#### Aim of the exercise:
All lines of the listing below are to be printed again exactly.

#### Extracted material:
=== Begin Enclosure ===

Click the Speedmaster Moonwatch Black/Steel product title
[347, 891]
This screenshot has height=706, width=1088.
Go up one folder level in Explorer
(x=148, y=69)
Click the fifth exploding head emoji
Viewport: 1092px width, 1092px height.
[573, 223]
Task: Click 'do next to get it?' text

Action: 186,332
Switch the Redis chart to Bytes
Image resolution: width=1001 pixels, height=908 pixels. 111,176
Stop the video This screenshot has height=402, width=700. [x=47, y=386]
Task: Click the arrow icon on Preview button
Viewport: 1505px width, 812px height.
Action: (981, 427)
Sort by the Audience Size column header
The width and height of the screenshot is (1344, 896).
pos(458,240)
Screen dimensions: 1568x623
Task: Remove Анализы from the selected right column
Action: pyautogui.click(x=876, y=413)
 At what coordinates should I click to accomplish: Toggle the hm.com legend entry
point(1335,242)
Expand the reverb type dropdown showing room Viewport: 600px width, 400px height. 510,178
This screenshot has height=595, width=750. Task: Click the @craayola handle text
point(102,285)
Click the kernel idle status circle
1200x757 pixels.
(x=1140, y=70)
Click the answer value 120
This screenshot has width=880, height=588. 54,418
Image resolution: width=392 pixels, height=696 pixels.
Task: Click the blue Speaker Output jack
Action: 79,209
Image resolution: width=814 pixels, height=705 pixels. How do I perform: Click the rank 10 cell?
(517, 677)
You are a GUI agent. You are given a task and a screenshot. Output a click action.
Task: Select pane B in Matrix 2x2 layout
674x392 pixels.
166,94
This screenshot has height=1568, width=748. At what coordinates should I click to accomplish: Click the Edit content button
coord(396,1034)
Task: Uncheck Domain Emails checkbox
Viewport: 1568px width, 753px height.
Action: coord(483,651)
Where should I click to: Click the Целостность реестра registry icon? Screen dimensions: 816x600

=== End Enclosure ===

#### Reply to the exercise:
Click the Speedmaster Moonwatch Black/Steel product title
[347, 891]
This screenshot has height=706, width=1088.
Go up one folder level in Explorer
(x=148, y=69)
Click the fifth exploding head emoji
Viewport: 1092px width, 1092px height.
[573, 223]
Task: Click 'do next to get it?' text

Action: 186,332
Switch the Redis chart to Bytes
Image resolution: width=1001 pixels, height=908 pixels. 111,176
Stop the video This screenshot has height=402, width=700. [x=47, y=386]
Task: Click the arrow icon on Preview button
Viewport: 1505px width, 812px height.
Action: (981, 427)
Sort by the Audience Size column header
The width and height of the screenshot is (1344, 896).
pos(458,240)
Screen dimensions: 1568x623
Task: Remove Анализы from the selected right column
Action: pyautogui.click(x=876, y=413)
 At what coordinates should I click to accomplish: Toggle the hm.com legend entry
point(1335,242)
Expand the reverb type dropdown showing room Viewport: 600px width, 400px height. 510,178
This screenshot has height=595, width=750. Task: Click the @craayola handle text
point(102,285)
Click the kernel idle status circle
1200x757 pixels.
(x=1140, y=70)
Click the answer value 120
This screenshot has width=880, height=588. 54,418
Image resolution: width=392 pixels, height=696 pixels.
Task: Click the blue Speaker Output jack
Action: 79,209
Image resolution: width=814 pixels, height=705 pixels. How do I perform: Click the rank 10 cell?
(517, 677)
You are a GUI agent. You are given a task and a screenshot. Output a click action.
Task: Select pane B in Matrix 2x2 layout
674x392 pixels.
166,94
This screenshot has height=1568, width=748. At what coordinates should I click to accomplish: Click the Edit content button
coord(396,1034)
Task: Uncheck Domain Emails checkbox
Viewport: 1568px width, 753px height.
Action: coord(483,651)
Where should I click to: Click the Целостность реестра registry icon? Screen dimensions: 816x600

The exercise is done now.